» Your goal
Take the lines from the one with "This screenshot has width=1083, height=668." through the end of the material below and repeat them exactly, dropping every picture.

» Input data
◇ ◇ ◇ ◇
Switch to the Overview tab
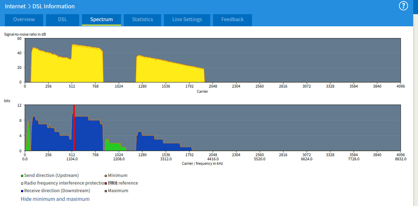418x206 pixels. point(24,19)
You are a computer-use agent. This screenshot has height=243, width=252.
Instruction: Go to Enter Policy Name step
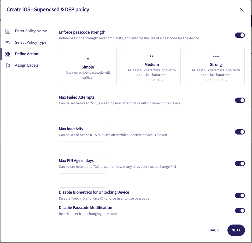pyautogui.click(x=31, y=31)
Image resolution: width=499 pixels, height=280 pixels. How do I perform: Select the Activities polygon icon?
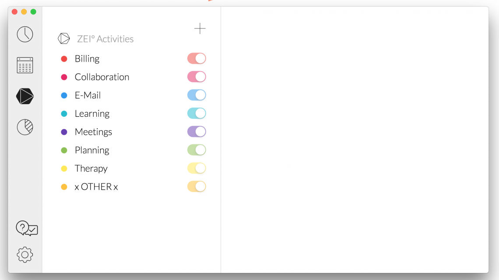(25, 96)
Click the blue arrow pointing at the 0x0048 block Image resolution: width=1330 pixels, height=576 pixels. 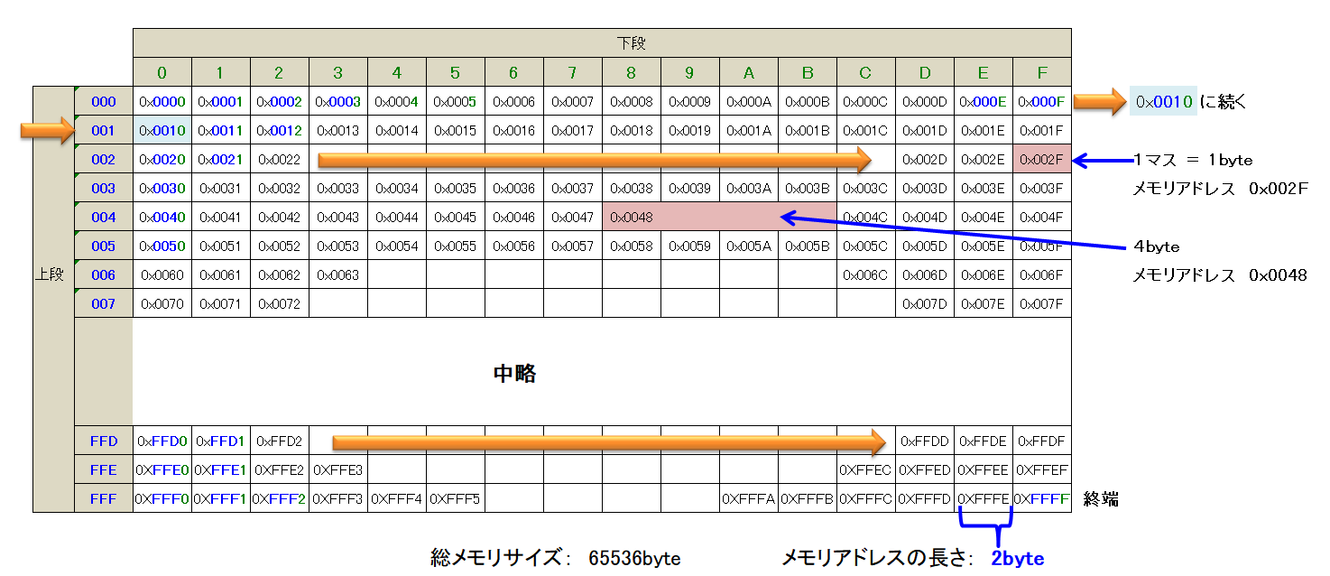click(956, 230)
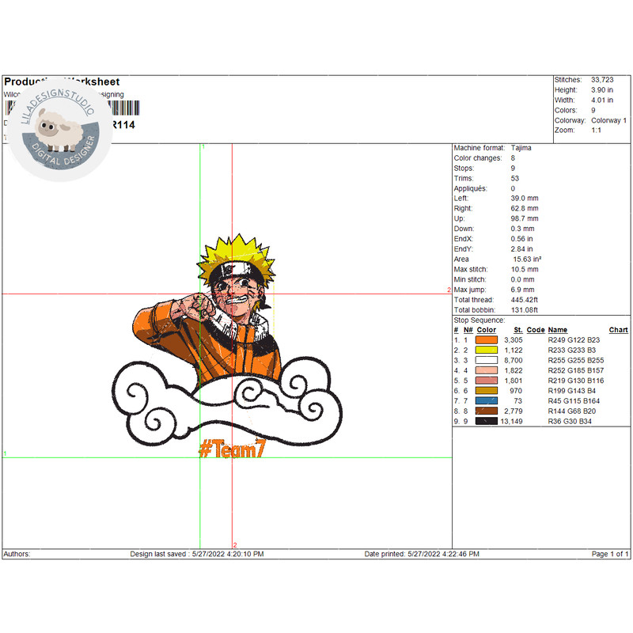The height and width of the screenshot is (633, 633).
Task: Choose the blue swatch in row 7
Action: click(487, 401)
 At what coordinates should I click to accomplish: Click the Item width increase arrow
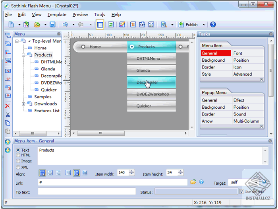(x=132, y=171)
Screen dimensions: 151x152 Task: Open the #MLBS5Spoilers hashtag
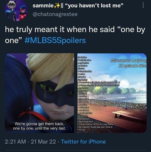pyautogui.click(x=55, y=41)
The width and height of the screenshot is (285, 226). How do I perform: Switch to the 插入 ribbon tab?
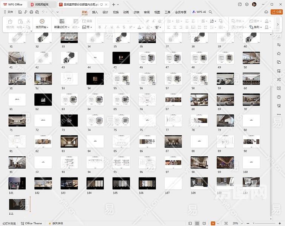95,12
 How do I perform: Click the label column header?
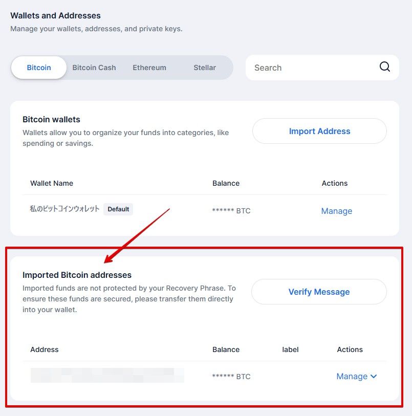tap(290, 349)
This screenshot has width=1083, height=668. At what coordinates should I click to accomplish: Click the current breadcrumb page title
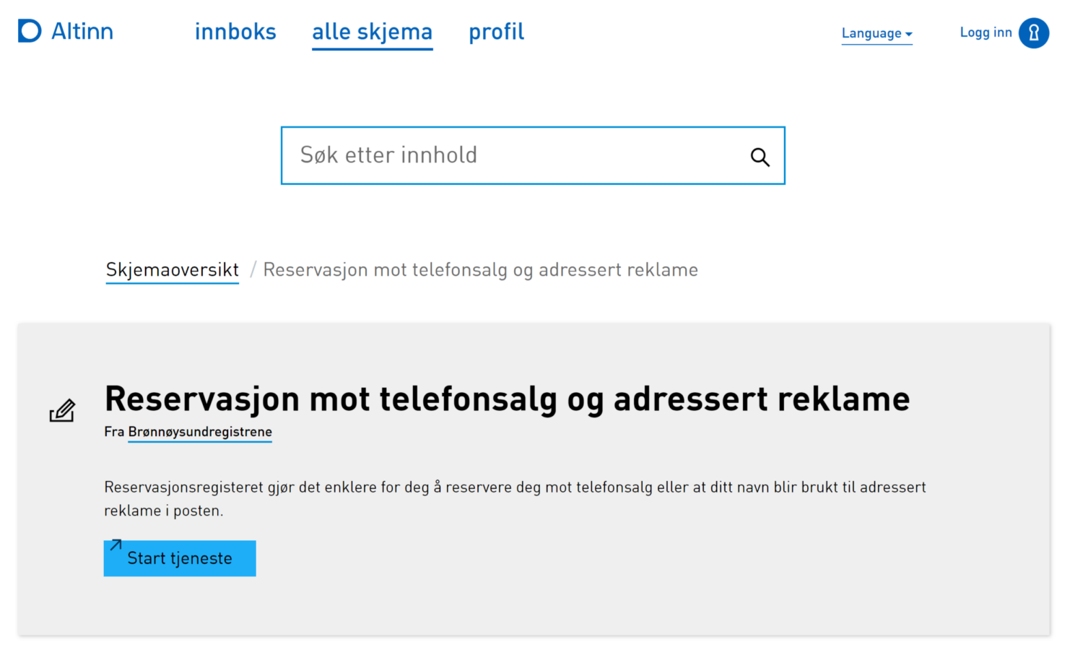point(480,270)
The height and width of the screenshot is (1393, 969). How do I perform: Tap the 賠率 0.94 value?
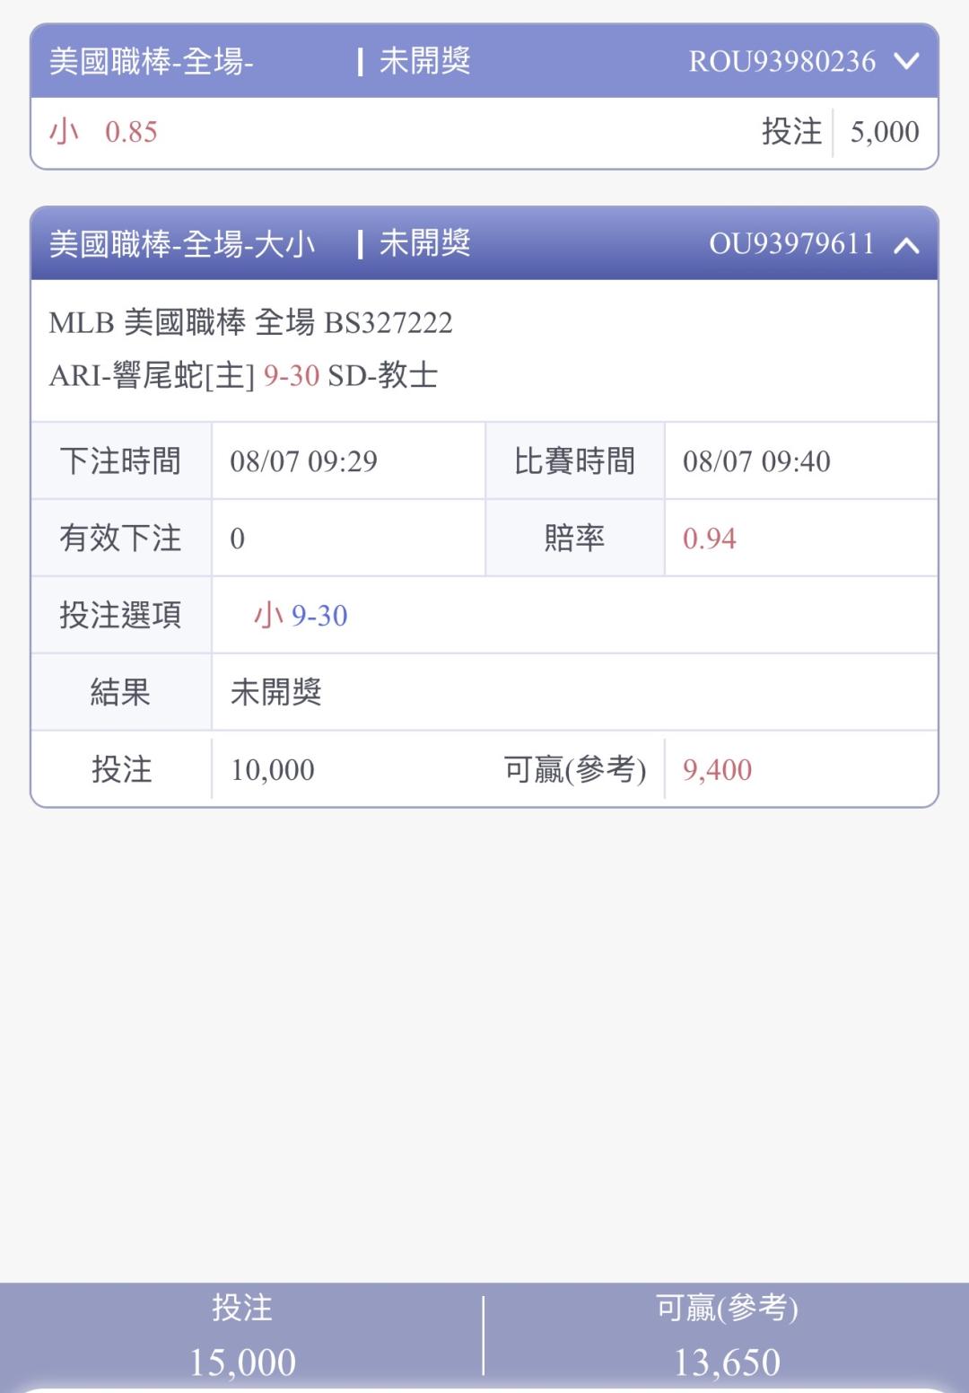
◇ ◇ ◇ ◇
» Task output
This screenshot has width=1083, height=668. At what coordinates should I click to accomplish: Click the current breadcrumb page title
point(480,270)
The height and width of the screenshot is (1393, 969). How do I perform: Tap the 賠率 0.94 value?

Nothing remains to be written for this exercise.